> [Problem to solve]: Without pictures, return the lines from the one containing "The width and height of the screenshot is (505, 288)." through the last line of the data below, exactly.
*** Opening of Provided entries ***
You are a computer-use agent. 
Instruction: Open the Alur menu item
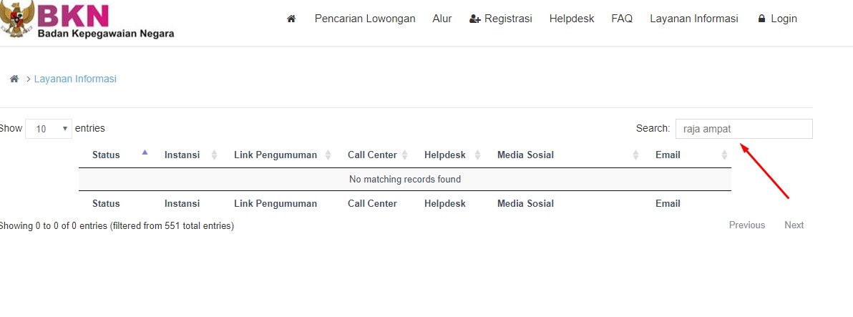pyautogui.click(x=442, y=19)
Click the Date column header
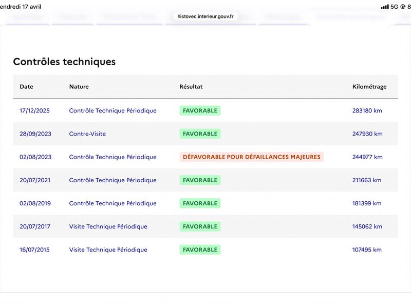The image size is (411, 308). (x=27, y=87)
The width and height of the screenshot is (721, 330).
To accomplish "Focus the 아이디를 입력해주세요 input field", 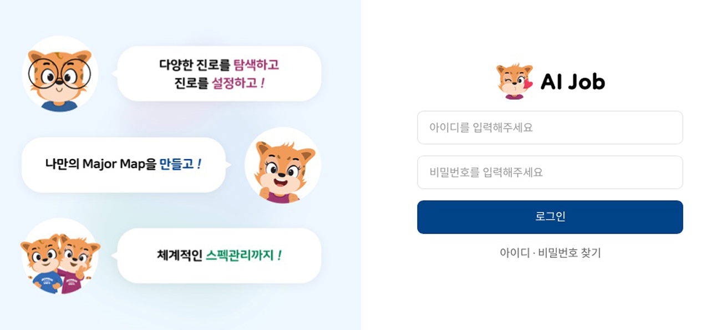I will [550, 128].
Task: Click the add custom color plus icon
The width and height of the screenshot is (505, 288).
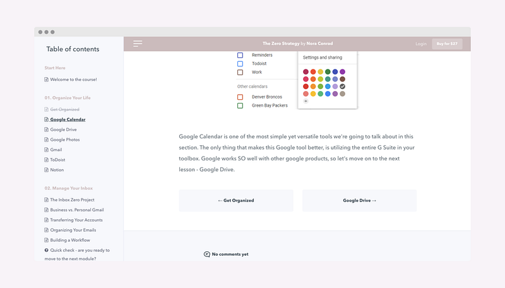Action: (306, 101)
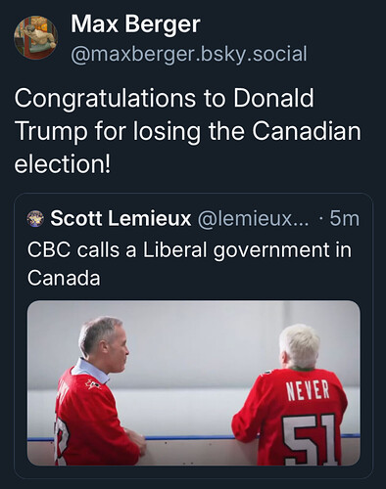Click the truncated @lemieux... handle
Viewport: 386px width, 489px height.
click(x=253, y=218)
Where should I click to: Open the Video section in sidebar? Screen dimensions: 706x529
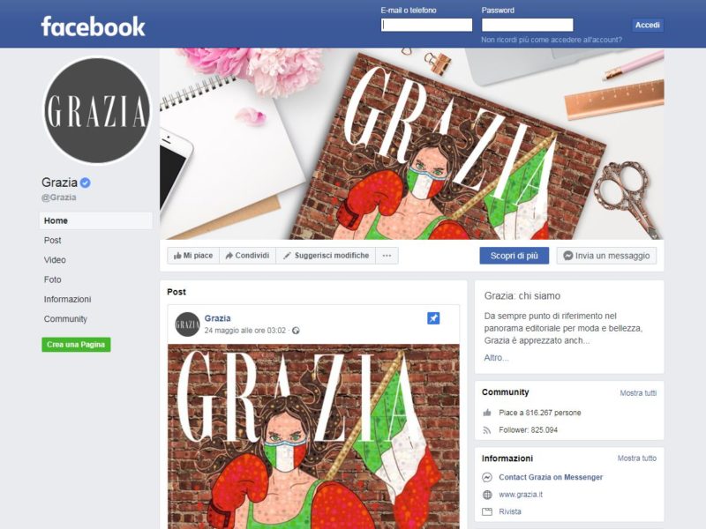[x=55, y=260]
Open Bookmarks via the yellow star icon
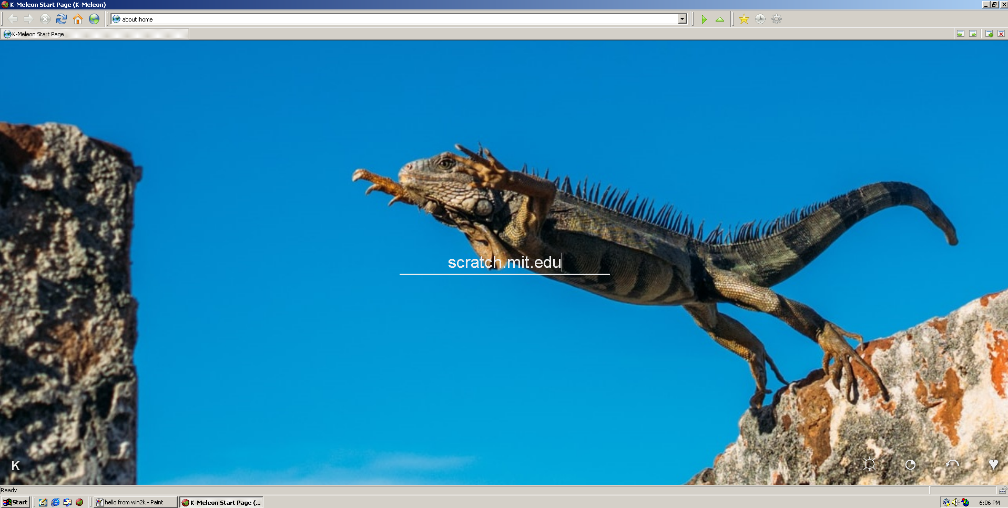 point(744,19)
*** Close of Provided entries ***
> [Task answer]:
The width and height of the screenshot is (505, 288).
Action: (306, 101)
Click the truncated @lemieux... handle
Viewport: 386px width, 489px height.
click(x=253, y=218)
Where should I click to: Open the Video section in sidebar? Screen dimensions: 706x529
[x=55, y=260]
Open Bookmarks via the yellow star icon
 point(744,19)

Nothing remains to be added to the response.